Improving Gestational Diabetes Care with the Diabetes Record Information Standard

Background

Gestational Diabetes Mellitus (GDM) affects 1 in 20 pregnancies in the UK, with increasing prevalence. Up to 50 per cent of women diagnosed with GDM develop type 2 diabetes within 5 years of diagnosis with an ongoing elevated risk thereafter. Additionally, GDM disproportionately impacts women from deprived and global majority backgrounds and addressing these gaps in communication between primary and secondary care is crucial for both immediate pregnancy management and long-term diabetes prevention.

Purpose of the project

The Health Innovation Network (HIN) South London piloted the Diabetes Record Information Standard (DRIS) to improve information sharing and care coordination for women with GDM. The project aimed to enhance:

  • Immediate care: Ensuring proper medication, glucose monitoring, and continuity of care during pregnancy.
  • Long term pathway stability and diabetes prevention: Standardising coding, enabling better follow-up testing, and improving referrals to the NHS Diabetes Prevention Programme (NDPP).

This initiative was conducted across three NHS Trusts in South East London: King’s College Hospital (KCH), St Thomas’ Hospital (STH), and the Princess Royal University Hospital (PRUH).

What we achieved

Through research, surveys, and stakeholder interviews, we identified critical gaps and implemented changes:

  • Improved GDM diagnosis letter

    Based on feedback from GPs, midwives, and diabetes specialists, a redesigned letter was introduced, ensuring clarity, structured formatting, and actionable instructions.

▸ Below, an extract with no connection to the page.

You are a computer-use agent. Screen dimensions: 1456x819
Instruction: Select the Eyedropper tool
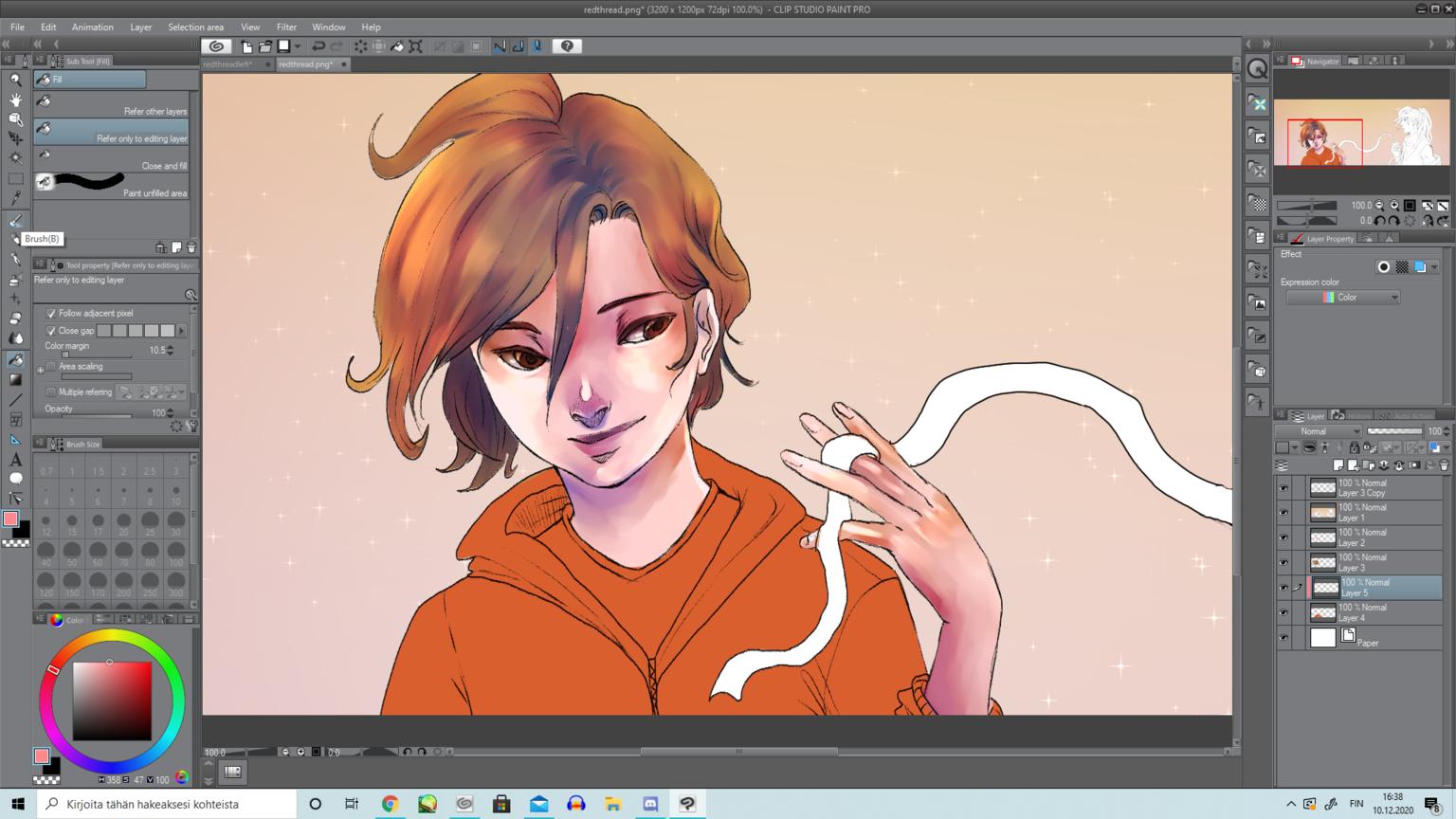(16, 198)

  • Enhanced coding practices

    Issues with SNOMED CT codes were identified, improving the recording of GDM for continuity of care.

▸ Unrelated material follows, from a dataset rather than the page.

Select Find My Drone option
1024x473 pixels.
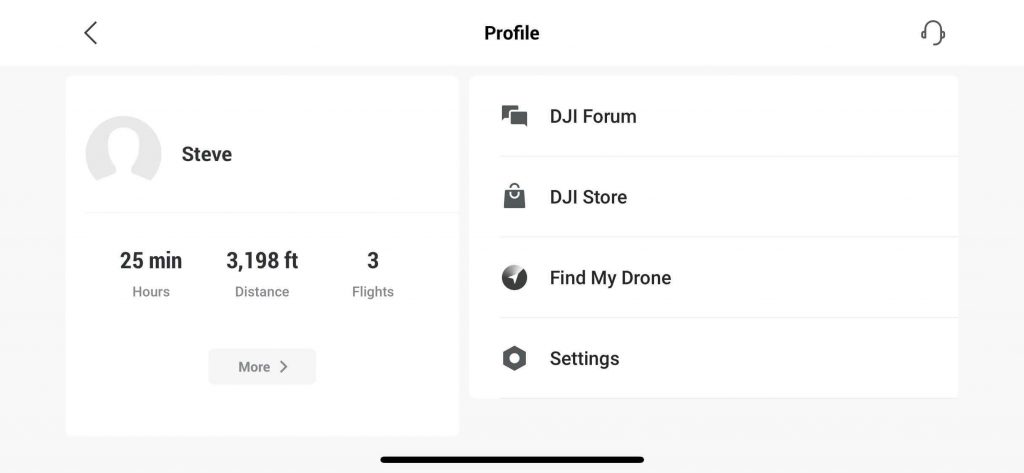[610, 278]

  • Baseline data insights

    Analysis of 1,932 GDM pregnancies in south east London (2022) revealed:

  • 74% had a recorded GDM code in primary care within six months post-pregnancy.
  • 56% underwent an HbA1c test within six months.
  • Only 10% were referred to NDPP, highlighting a need for improvement.

Recommendations

To improve outcomes for women with GDM, we propose:

  • Modifications to DRIS

    Including gestational age, history of GDM, and oral glucose tolerance test results.

  • Better coding practices

    Ensuring GDM remains an active record for long-term follow-up.

  • Improved referral pathways

    Automating NDPP referrals and developing tailored postnatal support.

  • Incentivising follow up care

    Including GDM in NHS QoF measures to ensure regular HbA1c testing.


Conclusion

This project has demonstrated that structured communication can significantly enhance the management of GDM, ensuring better patient outcomes and reducing the long-term risk of type 2 diabetes. By embedding these recommendations into national standards, we can improve care for thousands of women each year.